The house held secrets, Thomas knew, even before he first saw it looming gray and massive on its ledge of rock. It had a century-old legend — two fugitive slaves had been killed by bounty hunters after leaving its passageways, and Dies Drear himself, the abolitionist who had made the house into a station on the Underground Railroad, had been murdered there. The ghosts of the three were said to walk its rooms....

Product Details

ISBN-13:
9781417743445
Publisher:
Demco Media
Publication date:
01/01/2006
Edition description:
THIS EDITION IS INTENDED FOR USE IN SCHOOLS AND LIBRARIES ONLY
Pages:
244
Product dimensions:
5.10(w) x 7.50(h) x 0.90(d)
Age Range:
10 - 13 Years

Meet the Author

Born into a large family and raised on a farm in Yellow Springs, Ohio, Ms. Hamilton grew up listening to stories shared by her mother and father. While studying writing at the New School for Social Research in New York City, she met a young poet, Arnold Adoff, and the two were married in March 1960. In 1968, Ms. Hamilton's first book, Zeely (S&S, 0-02-742470-7; Aladdin, 0-689-71695-8. Ages 10 up), edited by Richard Jackson, was published; and she and her family (which now included her daughter Leigh and her son Jaime) moved back to Yellow Springs, building their home on land that had been in Ms. Hamilton's family for generations. Ms. Hamilton's second book, The House Of Dies Drear (S&S, 0-02-742500-2; Aladdin, 0-02-043520-7. Ages 12 up), was published in 1968 and won the Edgar Allan Poe Award for best juvenile mystery. The success of these first two novels heralded a long and prolific career full of accolades and the most prestigious awards in children's literature.

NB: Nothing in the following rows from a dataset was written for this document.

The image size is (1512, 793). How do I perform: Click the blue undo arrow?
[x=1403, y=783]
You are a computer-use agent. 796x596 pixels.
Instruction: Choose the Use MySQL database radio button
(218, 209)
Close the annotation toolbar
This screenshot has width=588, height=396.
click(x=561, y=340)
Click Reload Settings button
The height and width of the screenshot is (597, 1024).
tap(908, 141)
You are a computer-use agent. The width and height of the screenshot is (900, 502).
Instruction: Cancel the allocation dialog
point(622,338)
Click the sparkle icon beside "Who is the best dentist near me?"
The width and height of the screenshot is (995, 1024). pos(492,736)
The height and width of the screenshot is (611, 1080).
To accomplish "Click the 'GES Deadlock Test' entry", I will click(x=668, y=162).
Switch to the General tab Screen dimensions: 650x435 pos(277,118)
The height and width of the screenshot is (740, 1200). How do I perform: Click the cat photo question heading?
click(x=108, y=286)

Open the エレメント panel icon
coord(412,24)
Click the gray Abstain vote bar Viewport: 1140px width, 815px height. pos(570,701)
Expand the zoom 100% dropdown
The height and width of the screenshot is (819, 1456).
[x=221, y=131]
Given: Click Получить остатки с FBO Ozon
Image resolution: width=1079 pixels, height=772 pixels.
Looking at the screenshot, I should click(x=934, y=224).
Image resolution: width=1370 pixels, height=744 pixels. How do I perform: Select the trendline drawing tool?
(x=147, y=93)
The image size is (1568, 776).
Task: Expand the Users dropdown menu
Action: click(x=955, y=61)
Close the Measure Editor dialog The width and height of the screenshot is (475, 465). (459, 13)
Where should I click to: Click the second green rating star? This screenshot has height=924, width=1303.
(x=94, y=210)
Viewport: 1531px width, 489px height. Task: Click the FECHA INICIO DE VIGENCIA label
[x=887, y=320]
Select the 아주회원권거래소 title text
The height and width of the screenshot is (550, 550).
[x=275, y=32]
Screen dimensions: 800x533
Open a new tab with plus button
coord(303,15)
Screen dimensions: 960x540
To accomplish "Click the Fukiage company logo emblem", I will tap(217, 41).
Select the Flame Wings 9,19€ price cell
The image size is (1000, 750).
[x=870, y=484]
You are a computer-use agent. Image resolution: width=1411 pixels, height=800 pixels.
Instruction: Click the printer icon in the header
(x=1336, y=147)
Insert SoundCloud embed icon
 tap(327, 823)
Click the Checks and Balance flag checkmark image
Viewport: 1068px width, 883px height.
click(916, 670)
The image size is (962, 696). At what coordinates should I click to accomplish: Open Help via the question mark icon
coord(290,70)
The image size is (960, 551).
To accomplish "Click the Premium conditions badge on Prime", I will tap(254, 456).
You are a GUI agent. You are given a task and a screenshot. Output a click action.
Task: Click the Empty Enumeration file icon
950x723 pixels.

Ms. Hamilton won the Hans Christian Andersen Award in 1992 and the Laura Ingalls Wilder Award in 1995 for her body of work. Also in 1995, Ms.Hamilton received a John D. and Catherine C. MacArthur Fellowship, presented to "talented individuals who have shown extraordinary originality and dedication in their creative pursuits" and have demonstrated "exceptional creativity, promise for important future advances based on a track record of significant accomplishment, and potential for the fellowship to facilitate subsequent creative work." She was the first African American to win the Newbery Medal, which was presented to her for M.C. Higgins, the Great (Aladdin, 0-02-043490-1; Aladdin, 0-689-71694-X;S&S, 0-689-83074-2. Ages 10 up). M.C. Higgins, the Great was also the first of only two books ever to win the Newbery Medal, the National Book Award, and the Boston Globe-Horn Book Award. Sweet Whispers, Brother Rush (Philomel/Penguin Putnam, 1982), The Planet Of Junior Brown (S&S, 0-02-742510-X; Aladdin, 0-689-71721-0; Aladdin, 0-02-043540-1), and In The Beginning: Creation Stories From Around The World (Harcourt, 1988) were all Newbery Honor books. Ms. Hamilton won the Coretta Scott King Award three times, and three times her books were selected as Coretta Scott King Award Honor books. Twice she won the Boston Globe-Horn Book Award for Fiction (for M.C. Higgins the Great and for Sweet Whispers, Brother Rush), while Anthony Burns: The Defeat and Triumph of a Fugitive Slave (Knopf, 1988) won the Boston Globe-Horn Book Award for Nonfiction. In 1996 the NAACP Image Award was presented to her for Her Stories: African American Folktales, Fairy Tales, And True Tales (Blue Sky Press/Scholastic, 1995). She was also a winner of the Regina Medal of the Catholic Library Association, and in 1984 an annual children's literature lecture was established in her name at Kent State University.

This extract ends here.